Spaghetti internazionali

5. August 2009, 18:40
  • Hat sich Italien ein wenig anders vorgestellt: Christian Ulmen in "Maria, ihm schmeckt's nicht".
    foto: constantin

    Hat sich Italien ein wenig anders vorgestellt: Christian Ulmen in "Maria, ihm schmeckt's nicht".

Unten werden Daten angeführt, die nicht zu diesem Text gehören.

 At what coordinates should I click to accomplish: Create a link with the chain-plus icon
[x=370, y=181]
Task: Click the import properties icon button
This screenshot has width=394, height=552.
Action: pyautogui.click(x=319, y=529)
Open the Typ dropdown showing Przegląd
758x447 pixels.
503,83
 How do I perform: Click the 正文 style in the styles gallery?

"Maria, ihm schmeckt's nicht", eine vollmundige deutsch-italienische Komödie von Neele Leana Vollmar - sowie die weiteren Kinostarts der Woche

Ehen verbinden mitunter nicht nur Mann und Frau, sondern auch Kulturen - mehr schlecht als recht. Maria, ihm schmeckt's nicht, Neele Leana Vollmars vollmundige Komödie nach dem Bestseller von Jan Weiler, erzählt ein entsprechendes Paradebeispiel anhand eines deutsch- italienischen Verhältnisses: Jan (Christian Ulmen) will seine Freundin Sara (Mina Tander) ohne großes Tamtam heiraten. Ein Unding, denkt Papa Antonio (Italo-Komödien-Urgestein Lino Banfi), und so tritt man die Reise ins heimatliche Campobello in Apulien an.

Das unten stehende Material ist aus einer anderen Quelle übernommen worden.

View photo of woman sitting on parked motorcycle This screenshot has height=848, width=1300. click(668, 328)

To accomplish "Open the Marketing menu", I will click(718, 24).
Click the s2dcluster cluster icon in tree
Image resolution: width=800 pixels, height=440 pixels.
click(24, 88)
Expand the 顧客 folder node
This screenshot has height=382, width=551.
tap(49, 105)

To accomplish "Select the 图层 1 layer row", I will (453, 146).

Die Konflikte sind ebenso vorprogrammiert, wie sie lautstark ausgetragen werden: Allergien gegen Schalentiere, Sonnenbrand oder die aufgeregte Großfamilie der Verlobten machen dem nörgelnden Deutschen zu schaffen - auf der anderen Seite gehen die Temperamente durch. Vollmars Entscheidung, die italienischen Dialoge nicht (dümmlich) zu synchronisieren, macht sich bezahlt.

Volkshelden und Nesthocker

Der Bankräuber John Dillinger war in den 30er-Jahren einer der meistgesuchten Männer seines Landes. US-Regisseur Michael Mann lässt ihn in seinem großartigen Gangsterfilm Public Enemies - mit Johnny Depp in der Hauptrolle - noch einmal ein Leben ohne Rückschau führen .

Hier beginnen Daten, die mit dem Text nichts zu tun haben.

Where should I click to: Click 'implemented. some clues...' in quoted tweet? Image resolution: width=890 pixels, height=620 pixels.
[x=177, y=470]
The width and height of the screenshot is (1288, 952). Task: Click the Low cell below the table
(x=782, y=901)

In Pedro Almodóvars Melo Zerrissene Umarmungen ist das Kino als Referenzmaschine allgegenwärtig - und natürlich auch Penélope Cruz.

Momma's Man, Azazel Jacobs' hinreißender Film über einen Mittdreißiger, der zurück ins Jugendzimmer zieht, beweist, dass das US-Indie-Kino immer noch Überraschungen parat hält - wogegen der Hollywood-Mainstream mit dem Action-Kracher G. I. Joe erneut Spielzeughelden ins Sommerkinorennen schickt. (kam / DER STANDARD, Print-Ausgabe, 6.8.2009)

 

Erstaunlich, dass solche Filmchen noch immer gedreht werden.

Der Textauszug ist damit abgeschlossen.